◆ **What you should do**: Lines with the word "inserción" in them are the ones to copy from the records.

----------

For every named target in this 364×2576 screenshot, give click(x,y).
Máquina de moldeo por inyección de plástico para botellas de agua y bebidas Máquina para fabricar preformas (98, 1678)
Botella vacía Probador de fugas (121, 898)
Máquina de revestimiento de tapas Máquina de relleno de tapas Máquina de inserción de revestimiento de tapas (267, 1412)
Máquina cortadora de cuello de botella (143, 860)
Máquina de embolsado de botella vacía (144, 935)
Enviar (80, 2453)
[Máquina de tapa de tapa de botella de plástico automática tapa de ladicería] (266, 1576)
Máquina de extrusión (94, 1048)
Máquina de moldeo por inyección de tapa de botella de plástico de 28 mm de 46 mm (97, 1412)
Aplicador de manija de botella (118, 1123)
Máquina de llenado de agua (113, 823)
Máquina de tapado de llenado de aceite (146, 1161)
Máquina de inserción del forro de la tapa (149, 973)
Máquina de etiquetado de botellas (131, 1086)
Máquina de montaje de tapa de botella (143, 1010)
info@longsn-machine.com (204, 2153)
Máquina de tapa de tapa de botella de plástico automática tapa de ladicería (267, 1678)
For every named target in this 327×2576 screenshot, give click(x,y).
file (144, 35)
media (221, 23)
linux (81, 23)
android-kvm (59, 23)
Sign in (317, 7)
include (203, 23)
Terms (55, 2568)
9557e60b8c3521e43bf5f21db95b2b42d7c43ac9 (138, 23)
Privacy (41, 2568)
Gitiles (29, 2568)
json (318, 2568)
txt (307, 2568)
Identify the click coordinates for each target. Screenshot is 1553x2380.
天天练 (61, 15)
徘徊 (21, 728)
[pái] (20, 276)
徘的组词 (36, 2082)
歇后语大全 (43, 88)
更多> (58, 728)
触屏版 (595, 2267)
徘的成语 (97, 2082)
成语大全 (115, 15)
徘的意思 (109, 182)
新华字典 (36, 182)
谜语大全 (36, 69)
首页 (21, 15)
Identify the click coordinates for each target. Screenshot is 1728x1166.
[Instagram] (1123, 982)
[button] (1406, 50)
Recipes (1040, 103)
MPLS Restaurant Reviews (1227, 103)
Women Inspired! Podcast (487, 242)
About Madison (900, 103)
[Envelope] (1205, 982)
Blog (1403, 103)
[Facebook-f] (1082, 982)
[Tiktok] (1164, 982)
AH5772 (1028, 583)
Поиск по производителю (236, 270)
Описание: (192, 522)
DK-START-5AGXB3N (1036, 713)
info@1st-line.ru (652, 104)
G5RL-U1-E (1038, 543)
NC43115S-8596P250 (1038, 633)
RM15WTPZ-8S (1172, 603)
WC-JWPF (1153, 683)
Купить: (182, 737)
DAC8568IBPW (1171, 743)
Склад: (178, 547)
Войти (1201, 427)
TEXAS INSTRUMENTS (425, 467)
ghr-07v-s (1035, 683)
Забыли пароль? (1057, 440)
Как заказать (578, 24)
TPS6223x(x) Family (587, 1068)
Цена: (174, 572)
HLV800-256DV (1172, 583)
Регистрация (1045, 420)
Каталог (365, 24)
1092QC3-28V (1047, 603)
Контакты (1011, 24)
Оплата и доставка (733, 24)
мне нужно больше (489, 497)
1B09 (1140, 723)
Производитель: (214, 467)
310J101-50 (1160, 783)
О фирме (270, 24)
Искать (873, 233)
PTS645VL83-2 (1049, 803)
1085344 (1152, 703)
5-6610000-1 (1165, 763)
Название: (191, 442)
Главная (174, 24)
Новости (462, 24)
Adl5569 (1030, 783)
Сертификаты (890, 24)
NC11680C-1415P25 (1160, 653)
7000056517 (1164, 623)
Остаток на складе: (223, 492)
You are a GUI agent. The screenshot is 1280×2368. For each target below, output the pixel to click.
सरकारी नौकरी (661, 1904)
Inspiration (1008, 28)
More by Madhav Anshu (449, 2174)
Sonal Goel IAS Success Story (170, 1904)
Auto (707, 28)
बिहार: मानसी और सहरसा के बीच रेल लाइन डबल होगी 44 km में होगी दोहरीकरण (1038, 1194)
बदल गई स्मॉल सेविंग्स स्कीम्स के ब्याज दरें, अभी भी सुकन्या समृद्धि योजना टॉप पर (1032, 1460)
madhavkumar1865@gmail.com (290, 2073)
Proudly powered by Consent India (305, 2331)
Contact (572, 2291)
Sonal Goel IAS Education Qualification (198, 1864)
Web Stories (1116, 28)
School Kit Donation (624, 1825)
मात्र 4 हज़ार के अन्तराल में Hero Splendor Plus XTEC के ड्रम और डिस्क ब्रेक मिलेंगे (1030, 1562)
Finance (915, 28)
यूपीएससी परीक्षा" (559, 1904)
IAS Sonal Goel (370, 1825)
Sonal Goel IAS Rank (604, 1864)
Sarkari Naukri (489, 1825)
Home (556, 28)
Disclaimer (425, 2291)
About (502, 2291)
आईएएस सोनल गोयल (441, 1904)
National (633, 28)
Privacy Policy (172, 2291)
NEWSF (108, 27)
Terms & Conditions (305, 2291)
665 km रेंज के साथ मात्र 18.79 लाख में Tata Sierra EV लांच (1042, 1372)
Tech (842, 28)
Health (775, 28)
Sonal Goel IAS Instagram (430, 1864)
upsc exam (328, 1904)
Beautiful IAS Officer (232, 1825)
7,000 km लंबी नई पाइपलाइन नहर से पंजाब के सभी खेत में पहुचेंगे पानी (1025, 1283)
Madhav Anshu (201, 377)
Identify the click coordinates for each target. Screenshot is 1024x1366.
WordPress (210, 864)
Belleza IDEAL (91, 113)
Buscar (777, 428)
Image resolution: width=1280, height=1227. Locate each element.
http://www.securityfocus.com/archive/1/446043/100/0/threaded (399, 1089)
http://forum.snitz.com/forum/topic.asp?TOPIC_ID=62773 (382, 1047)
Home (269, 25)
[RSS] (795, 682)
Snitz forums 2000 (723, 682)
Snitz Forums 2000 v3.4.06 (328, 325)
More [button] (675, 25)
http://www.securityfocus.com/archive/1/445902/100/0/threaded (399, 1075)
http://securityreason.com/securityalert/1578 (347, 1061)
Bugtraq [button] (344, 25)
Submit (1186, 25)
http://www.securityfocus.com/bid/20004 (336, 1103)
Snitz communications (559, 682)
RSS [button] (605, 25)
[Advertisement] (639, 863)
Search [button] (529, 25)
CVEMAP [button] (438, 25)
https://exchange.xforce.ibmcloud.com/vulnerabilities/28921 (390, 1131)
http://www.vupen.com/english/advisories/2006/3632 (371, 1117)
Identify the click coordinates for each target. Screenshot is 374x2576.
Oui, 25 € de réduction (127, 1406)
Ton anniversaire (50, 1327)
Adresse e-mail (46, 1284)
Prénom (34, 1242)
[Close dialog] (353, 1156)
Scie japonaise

----------

◆ **Solution**:
Máquina de revestimiento de tapas Máquina de relleno de tapas Máquina de inserción de revestimiento de tapas (267, 1412)
Máquina de inserción del forro de la tapa (149, 973)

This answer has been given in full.